## NAIVE BAYES CLASSIFICATION

Naïve Bayes is a probabilistic machine learning algorithm based on Bayes' Theorem, used primarily for classification tasks. It is called "naïve" because it assumes that features are independent of each other, which is rarely true in real-world data but simplifies computation.

![image.png](attachment:image.png)

### TYPES OF NAIVE BAYES CLASSIFIERS

#### Gaussian Naive BAYES(GNB)

* Assumes features follow a normal (Gaussian) distribution.

* Used when features are continuous.

* Example: Spam classification based on word frequencies.

#### Multinomial naive Bayes(MNB)

* Used for discrete features such as word counts in text classification.

* Example: Document classification (e.g., news articles, spam detection).

#### Bernoulli Naive Bayes(BNB)

* Used for binary features (0/1).

* Example: Sentiment analysis, where words are either present or absent.

### When to Use Naïve Bayes?

Fast classification: It is computationally efficient, even for large datasets.

Text classification: Works well for spam filtering, sentiment analysis, and document categorization.

Multiclass classification: Can handle multiple class labels efficiently.

Real-time applications: Due to its simplicity and speed, it is used in real-time decision-making systems.

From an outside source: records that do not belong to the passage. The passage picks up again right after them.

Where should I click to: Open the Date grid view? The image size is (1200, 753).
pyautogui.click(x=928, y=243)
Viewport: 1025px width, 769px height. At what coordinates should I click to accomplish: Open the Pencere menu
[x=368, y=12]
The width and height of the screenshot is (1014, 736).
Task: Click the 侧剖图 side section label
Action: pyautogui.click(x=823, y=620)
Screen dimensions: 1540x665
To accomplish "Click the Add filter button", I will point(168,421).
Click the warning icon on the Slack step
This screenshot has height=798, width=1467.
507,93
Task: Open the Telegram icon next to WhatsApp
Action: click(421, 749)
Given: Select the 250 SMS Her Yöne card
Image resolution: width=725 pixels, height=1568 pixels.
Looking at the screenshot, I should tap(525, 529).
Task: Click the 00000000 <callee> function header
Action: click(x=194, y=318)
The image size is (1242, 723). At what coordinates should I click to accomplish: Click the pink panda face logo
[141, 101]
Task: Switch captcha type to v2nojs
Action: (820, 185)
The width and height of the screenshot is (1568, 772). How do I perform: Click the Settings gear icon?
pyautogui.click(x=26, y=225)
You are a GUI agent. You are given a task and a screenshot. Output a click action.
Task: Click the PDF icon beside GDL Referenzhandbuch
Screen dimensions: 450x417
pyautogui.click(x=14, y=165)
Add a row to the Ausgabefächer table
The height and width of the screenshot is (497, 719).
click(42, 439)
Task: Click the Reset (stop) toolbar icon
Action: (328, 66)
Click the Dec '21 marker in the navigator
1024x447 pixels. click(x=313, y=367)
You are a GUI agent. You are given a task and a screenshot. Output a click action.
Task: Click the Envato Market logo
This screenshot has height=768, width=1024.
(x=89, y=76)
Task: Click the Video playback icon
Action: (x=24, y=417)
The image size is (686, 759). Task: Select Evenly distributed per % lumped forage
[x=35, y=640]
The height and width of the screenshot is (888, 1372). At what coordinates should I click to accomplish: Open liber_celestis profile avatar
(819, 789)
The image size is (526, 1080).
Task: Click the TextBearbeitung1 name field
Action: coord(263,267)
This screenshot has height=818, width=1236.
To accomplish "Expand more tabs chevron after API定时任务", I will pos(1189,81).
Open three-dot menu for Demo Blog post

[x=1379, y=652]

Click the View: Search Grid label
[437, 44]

When feature independence is reasonable: Performs best when features are not highly correlated.

### When NOT to use Naïve Bayes?

When features are highly dependent (e.g., complex images, deep learning tasks).

If dataset size is small and class probabilities are not well-represented.


### Applications of Naïve Bayes

Spam Filtering – Classify emails as spam or not.

Sentiment Analysis – Analyze text sentiment (positive/negative).

Medical Diagnosis – Identify diseases based on symptoms.

Credit Risk Prediction – Categorize loan applicants as low/high risk.

Recommendation Systems – Suggest products based on user preferences.

Fraud Detection – Identify fraudulent transactions.

### Key Parameters in Naïve Bayes

1. Alpha (α) - Laplace Smoothing

* Used in MultinomialNB and BernoulliNB to avoid zero probabilities.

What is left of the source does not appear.